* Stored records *
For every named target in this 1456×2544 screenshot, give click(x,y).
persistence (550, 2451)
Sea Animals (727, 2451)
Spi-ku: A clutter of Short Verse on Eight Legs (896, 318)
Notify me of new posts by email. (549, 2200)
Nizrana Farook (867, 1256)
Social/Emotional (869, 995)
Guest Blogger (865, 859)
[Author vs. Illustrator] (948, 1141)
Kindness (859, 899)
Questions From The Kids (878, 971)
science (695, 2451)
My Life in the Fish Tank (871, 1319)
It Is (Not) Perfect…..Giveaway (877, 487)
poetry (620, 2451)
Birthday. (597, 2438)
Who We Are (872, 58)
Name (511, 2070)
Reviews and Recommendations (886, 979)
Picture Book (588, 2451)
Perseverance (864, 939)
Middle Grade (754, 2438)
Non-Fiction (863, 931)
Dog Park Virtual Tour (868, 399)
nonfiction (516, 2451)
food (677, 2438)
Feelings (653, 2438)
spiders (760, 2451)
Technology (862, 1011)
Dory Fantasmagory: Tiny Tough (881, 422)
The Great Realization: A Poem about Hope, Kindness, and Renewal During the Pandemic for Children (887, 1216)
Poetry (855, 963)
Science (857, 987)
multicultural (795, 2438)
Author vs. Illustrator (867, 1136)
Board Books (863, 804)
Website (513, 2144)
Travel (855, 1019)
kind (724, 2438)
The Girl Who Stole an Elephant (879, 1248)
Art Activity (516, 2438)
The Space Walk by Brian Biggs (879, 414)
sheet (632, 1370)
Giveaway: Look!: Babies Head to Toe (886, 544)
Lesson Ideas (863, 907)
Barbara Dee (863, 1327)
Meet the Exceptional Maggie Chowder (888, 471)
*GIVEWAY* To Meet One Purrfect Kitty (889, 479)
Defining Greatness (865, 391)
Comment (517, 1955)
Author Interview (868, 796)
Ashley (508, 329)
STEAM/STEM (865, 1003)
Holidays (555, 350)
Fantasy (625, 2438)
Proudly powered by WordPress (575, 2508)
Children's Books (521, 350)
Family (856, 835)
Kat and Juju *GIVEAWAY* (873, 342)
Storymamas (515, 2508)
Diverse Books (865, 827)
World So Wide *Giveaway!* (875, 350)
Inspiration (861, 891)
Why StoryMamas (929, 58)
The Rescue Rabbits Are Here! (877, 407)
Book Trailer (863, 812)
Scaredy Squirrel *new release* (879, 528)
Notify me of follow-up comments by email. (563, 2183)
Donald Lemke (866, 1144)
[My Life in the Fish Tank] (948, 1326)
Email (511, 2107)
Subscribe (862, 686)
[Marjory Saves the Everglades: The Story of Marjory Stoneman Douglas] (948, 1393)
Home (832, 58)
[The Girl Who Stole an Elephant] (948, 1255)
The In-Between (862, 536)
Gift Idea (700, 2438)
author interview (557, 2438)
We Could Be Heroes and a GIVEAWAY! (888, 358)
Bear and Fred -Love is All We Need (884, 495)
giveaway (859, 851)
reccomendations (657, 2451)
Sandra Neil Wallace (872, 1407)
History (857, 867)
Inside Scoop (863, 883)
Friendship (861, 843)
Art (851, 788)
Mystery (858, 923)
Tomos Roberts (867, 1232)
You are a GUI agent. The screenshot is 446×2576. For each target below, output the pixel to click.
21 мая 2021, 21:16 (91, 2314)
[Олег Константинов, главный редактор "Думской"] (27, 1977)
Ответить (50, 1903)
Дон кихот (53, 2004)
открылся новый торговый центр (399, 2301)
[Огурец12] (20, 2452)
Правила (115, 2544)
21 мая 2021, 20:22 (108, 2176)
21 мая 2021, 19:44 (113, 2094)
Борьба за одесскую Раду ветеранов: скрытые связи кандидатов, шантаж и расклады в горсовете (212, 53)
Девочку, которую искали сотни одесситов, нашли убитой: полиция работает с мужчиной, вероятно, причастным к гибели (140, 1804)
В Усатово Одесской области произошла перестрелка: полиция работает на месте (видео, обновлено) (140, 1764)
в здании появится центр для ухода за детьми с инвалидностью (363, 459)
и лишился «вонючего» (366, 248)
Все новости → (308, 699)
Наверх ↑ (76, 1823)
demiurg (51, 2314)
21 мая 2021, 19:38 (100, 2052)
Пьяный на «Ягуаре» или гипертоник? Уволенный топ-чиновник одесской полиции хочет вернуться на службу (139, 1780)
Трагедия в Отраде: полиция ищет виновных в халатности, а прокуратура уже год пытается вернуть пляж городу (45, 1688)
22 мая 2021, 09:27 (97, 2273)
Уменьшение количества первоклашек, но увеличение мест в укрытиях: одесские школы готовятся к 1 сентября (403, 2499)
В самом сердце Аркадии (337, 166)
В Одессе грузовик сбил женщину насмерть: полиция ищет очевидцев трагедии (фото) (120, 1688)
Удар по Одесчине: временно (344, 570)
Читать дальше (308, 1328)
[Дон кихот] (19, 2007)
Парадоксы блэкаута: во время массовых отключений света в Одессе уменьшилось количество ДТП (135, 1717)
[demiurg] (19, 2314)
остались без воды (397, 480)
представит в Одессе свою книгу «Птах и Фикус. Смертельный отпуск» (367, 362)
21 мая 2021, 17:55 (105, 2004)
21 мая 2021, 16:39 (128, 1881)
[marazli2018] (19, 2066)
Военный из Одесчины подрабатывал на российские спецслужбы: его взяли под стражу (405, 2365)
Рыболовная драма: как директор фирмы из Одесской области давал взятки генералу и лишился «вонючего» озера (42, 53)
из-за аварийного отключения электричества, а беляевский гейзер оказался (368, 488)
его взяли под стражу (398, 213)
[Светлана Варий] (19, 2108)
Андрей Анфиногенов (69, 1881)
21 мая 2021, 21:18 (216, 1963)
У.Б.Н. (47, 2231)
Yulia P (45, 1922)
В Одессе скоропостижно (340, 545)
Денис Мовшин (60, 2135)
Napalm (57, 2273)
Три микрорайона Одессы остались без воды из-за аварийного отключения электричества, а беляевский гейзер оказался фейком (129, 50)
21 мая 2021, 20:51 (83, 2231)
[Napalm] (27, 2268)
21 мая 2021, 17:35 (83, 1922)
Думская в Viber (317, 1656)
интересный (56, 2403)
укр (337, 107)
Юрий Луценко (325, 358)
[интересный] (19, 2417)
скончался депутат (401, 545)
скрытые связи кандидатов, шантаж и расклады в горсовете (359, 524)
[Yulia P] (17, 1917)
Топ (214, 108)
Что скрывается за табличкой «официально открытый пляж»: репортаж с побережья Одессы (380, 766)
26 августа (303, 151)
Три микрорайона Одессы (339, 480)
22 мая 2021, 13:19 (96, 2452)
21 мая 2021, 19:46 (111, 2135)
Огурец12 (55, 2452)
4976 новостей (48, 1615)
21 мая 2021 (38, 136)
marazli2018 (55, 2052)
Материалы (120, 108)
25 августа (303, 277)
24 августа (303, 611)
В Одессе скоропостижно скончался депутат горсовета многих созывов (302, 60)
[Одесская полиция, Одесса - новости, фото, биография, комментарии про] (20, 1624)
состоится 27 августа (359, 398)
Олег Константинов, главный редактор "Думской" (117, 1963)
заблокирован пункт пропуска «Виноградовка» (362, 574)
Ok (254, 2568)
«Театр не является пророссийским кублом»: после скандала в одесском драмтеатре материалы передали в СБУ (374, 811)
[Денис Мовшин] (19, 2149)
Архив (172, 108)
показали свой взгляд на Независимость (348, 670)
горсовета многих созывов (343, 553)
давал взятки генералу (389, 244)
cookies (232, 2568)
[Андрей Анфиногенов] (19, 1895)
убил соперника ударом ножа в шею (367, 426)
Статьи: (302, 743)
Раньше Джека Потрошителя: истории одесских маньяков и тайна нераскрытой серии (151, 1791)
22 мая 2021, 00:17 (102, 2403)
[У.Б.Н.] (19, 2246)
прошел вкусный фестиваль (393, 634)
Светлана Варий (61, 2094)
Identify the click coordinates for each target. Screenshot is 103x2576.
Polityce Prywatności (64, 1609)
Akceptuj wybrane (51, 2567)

* Aim of the exercise *
In restating the data, begin at its first line, reproduce each line word for word, and conclude with the line that contains "Lesson Ideas (863, 907)".

* Answer to this exercise *
For every named target in this 1456×2544 screenshot, give click(x,y).
persistence (550, 2451)
Sea Animals (727, 2451)
Spi-ku: A clutter of Short Verse on Eight Legs (896, 318)
Notify me of new posts by email. (549, 2200)
Nizrana Farook (867, 1256)
Social/Emotional (869, 995)
Guest Blogger (865, 859)
[Author vs. Illustrator] (948, 1141)
Kindness (859, 899)
Questions From The Kids (878, 971)
science (695, 2451)
My Life in the Fish Tank (871, 1319)
It Is (Not) Perfect…..Giveaway (877, 487)
poetry (620, 2451)
Birthday. (597, 2438)
Who We Are (872, 58)
Name (511, 2070)
Reviews and Recommendations (886, 979)
Picture Book (588, 2451)
Perseverance (864, 939)
Middle Grade (754, 2438)
Non-Fiction (863, 931)
Dog Park Virtual Tour (868, 399)
nonfiction (516, 2451)
food (677, 2438)
Feelings (653, 2438)
spiders (760, 2451)
Technology (862, 1011)
Dory Fantasmagory: Tiny Tough (881, 422)
The Great Realization: A Poem about Hope, Kindness, and Renewal During the Pandemic for Children (887, 1216)
Poetry (855, 963)
Science (857, 987)
multicultural (795, 2438)
Author vs. Illustrator (867, 1136)
Board Books (863, 804)
Website (513, 2144)
Travel (855, 1019)
kind (724, 2438)
The Girl Who Stole an Elephant (879, 1248)
Art Activity (516, 2438)
The Space Walk by Brian Biggs (879, 414)
sheet (632, 1370)
Giveaway: Look!: Babies Head to Toe (886, 544)
Lesson Ideas (863, 907)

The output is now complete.